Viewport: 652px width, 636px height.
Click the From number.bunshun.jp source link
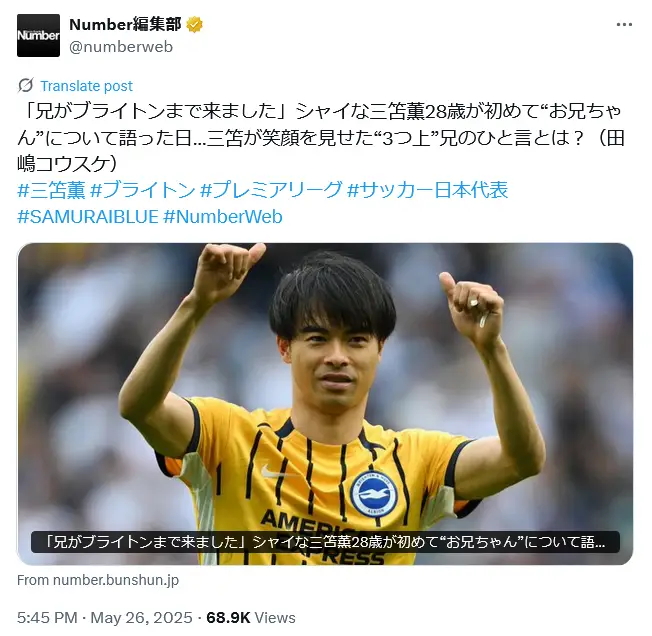pos(98,580)
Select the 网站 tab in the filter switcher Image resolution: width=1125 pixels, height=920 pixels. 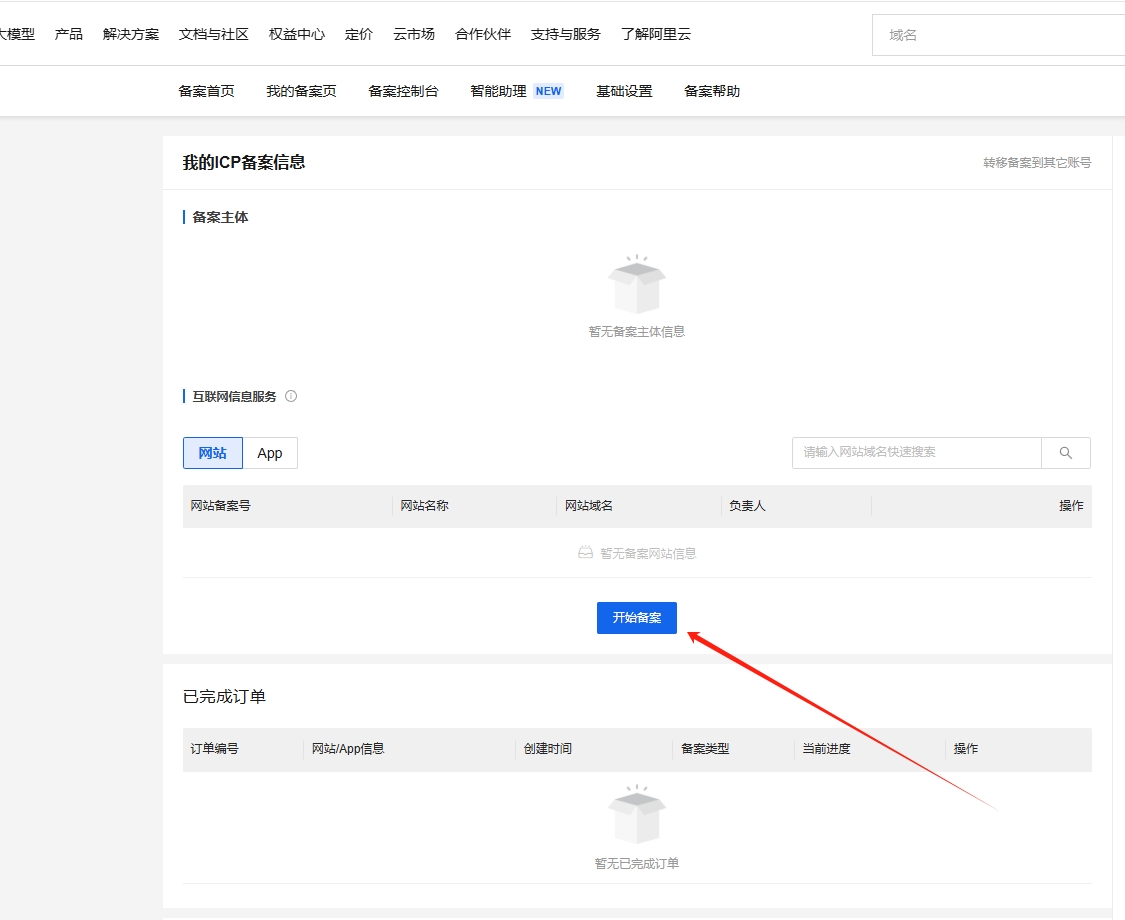[211, 453]
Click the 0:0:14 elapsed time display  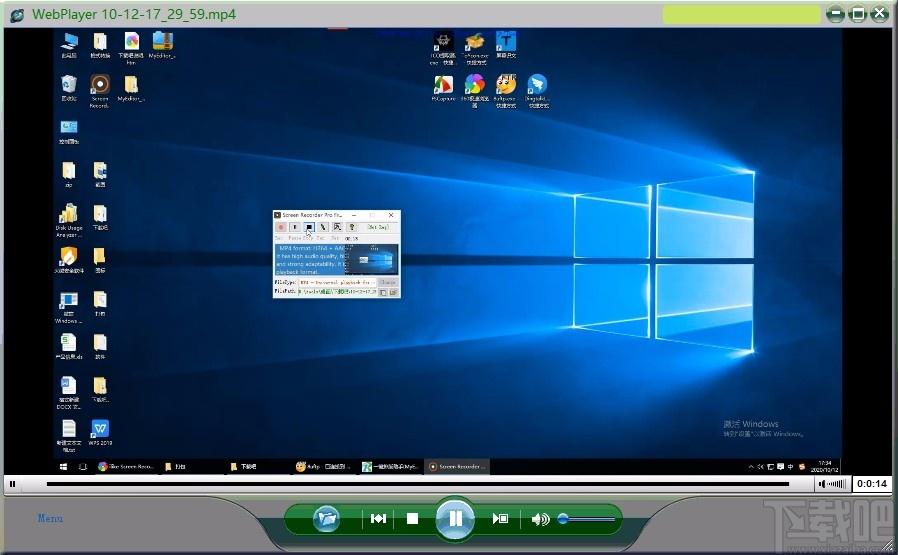point(872,484)
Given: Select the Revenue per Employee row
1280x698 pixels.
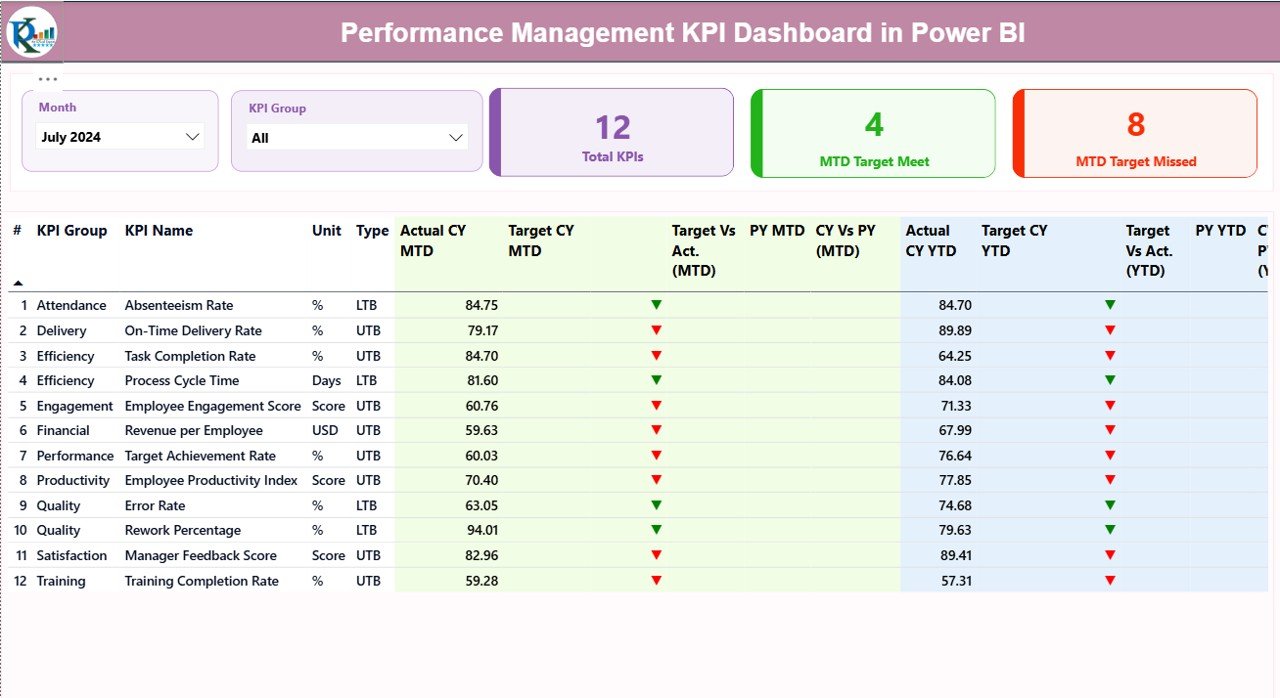Looking at the screenshot, I should tap(201, 430).
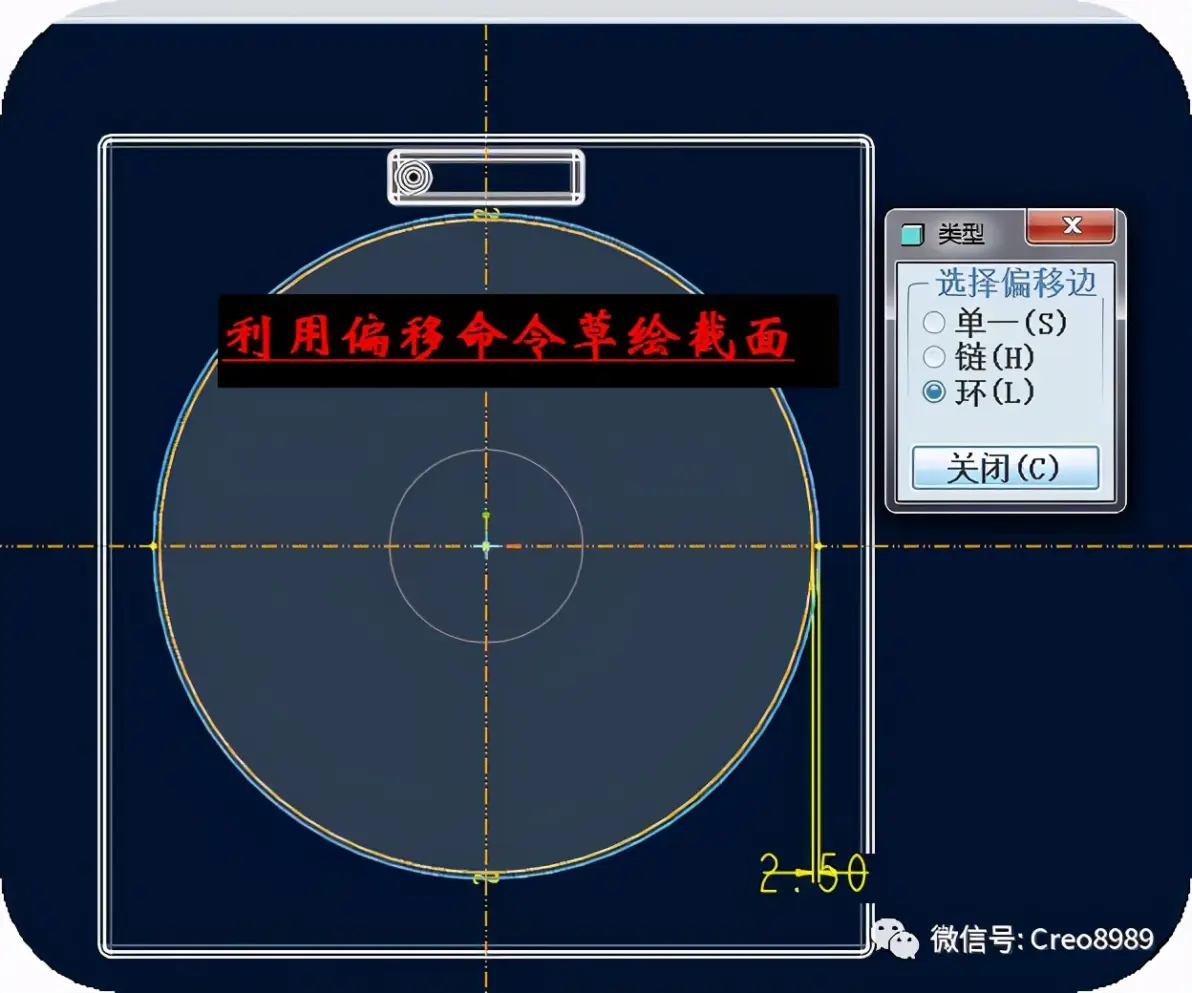
Task: Click the 2.50 offset dimension value
Action: coord(813,873)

● PROBLEM TO WORK ON:
Return, exactly and without extra lines, everything from the line with "Given: Select the Revenue per Employee row" through the last line of the material above, both included. Pictures must be dropped.

● OUTPUT OF THE TASK:
Given: Select the Revenue per Employee row
1280x698 pixels.
Looking at the screenshot, I should tap(201, 430).
Task: Click the 2.50 offset dimension value
Action: coord(813,873)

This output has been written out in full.